What is happening, however, is a recognition that Africa has to be included in this. So many of the funding projects of Bloomberg are going to [nations in] Africa in spite of the fact they're not among the 15 priority countries. [The Gates Foundation] now, which has joined Bloomberg in looking at the global tobacco issue, is going to particularly focus on Africa.

So I think between them money will certainly cover Africa. And there is expertise in Africa. South Africa has got good research with the Medical Research Council and it's got good advocates. The inter-Africa tobacco control movement is basically based in South Africa.

Coming back to cancer I think the African voice has been well heard at this conference. People have talked about a need to have affordable treatment for cancer, to have better screening programs, better treatment and better facilities.

Do you think the toll of cancer in Africa has been overlooked due to other health challenges such as HIV, tuberculosis and malaria?

I think there always seems to be - it's not just in Africa - an incredible prioritization of diseases that hit the headlines. Cancer is very much a disease of the middle and older age, it's a quieter disease, it's not dramatic like road deaths, or dramatic like AIDS. I think the whole cancer epidemic globally suffers from the fact that it is not a high-drama, high-media impact story most of the time.

Funders have traditionally funded Aids, TB, malaria and even things like guinea worm. The reality is that at least 60 percent of the deaths in the world are caused by the non-communicable diseases. With tobacco alone we've got five million deaths a year. The big funders, like Bloomberg and Gates, have come on board for the first time recognizing that the non-communicable diseases have got to be funded properly and adequately.

Lance Armstrong's name alone is actually putting this into the headlines and I thank him for that. I think he's using his celebrity in absolutely the best possible way. And he's not trying to do it alone.
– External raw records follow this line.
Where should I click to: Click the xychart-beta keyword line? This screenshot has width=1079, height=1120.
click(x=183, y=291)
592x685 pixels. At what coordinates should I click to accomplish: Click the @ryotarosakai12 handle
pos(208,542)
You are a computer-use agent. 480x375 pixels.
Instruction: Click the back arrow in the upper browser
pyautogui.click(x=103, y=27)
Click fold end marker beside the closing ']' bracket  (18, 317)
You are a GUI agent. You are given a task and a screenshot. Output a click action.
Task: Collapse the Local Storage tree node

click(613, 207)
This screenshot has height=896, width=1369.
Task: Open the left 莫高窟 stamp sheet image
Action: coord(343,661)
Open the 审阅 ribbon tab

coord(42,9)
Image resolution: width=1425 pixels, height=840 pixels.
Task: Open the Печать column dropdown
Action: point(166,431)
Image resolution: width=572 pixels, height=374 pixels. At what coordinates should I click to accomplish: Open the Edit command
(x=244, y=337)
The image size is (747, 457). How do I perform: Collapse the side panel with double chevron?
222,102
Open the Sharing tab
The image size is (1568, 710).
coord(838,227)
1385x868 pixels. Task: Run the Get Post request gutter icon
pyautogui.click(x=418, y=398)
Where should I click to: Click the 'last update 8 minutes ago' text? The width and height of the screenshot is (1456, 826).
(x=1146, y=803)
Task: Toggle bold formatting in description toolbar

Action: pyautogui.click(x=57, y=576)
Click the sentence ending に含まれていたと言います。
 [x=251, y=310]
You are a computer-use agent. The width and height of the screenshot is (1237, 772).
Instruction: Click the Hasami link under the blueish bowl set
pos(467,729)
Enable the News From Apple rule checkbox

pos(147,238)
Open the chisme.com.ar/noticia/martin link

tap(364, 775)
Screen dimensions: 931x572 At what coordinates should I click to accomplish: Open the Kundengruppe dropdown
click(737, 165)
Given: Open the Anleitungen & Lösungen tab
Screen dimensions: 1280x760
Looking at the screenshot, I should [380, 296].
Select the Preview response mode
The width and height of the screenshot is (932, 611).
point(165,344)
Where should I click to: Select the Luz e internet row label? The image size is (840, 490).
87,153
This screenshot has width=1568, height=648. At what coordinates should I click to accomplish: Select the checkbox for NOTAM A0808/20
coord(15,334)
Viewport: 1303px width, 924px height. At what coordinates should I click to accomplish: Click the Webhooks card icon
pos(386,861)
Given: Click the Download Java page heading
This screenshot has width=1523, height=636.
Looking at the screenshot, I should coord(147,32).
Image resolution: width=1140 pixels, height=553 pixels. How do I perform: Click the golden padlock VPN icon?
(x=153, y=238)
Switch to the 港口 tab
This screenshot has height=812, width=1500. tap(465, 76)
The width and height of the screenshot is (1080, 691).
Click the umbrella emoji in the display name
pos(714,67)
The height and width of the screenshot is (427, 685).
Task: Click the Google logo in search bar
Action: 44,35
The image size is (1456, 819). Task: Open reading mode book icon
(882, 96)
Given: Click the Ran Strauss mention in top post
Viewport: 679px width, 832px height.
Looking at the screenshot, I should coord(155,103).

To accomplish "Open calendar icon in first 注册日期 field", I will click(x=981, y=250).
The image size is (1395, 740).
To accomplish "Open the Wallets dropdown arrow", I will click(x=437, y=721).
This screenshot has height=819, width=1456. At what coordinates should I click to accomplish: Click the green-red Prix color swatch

He's drawing in very established partners: the International Union Against Cancer, the American Cancer Society and the European Cancer Leagues.

Do you think there's a need for more media coverage of cancer and if so how might this be accomplished?

I think if you were to try to rate media coverage even against the number of deaths then cancer has to be much higher up the agenda. It has to be up the agenda in things like research and media advocacy and government action. It has to be higher up the agenda in every possible way. This conference is really good from the point of view of galvanizing media attention.

Given that Lance's commitment is long term he is very much there as a global celebrity and presence and I think will continue to make these stories newsworthy. He has on his bicycle two numbers. One is the number of days he said he would retire and then came back again, which is about a thousand days. A second number is the number of people who have died from cancer during those 1,000 days.

Is there anything else you would like to tell us?

I think the other question this conference has wrestled with is whether to prioritize prevention, early diagnosis or treatment - three crucial needs in the cancer epidemic. But we have decided it's impossible.

They've all got to be knit together in a comprehensive campaign. You can't say we'll only do prevention or we'll only do treatment. The epidemic is so big and so demanding I think we have to do all three simultaneously.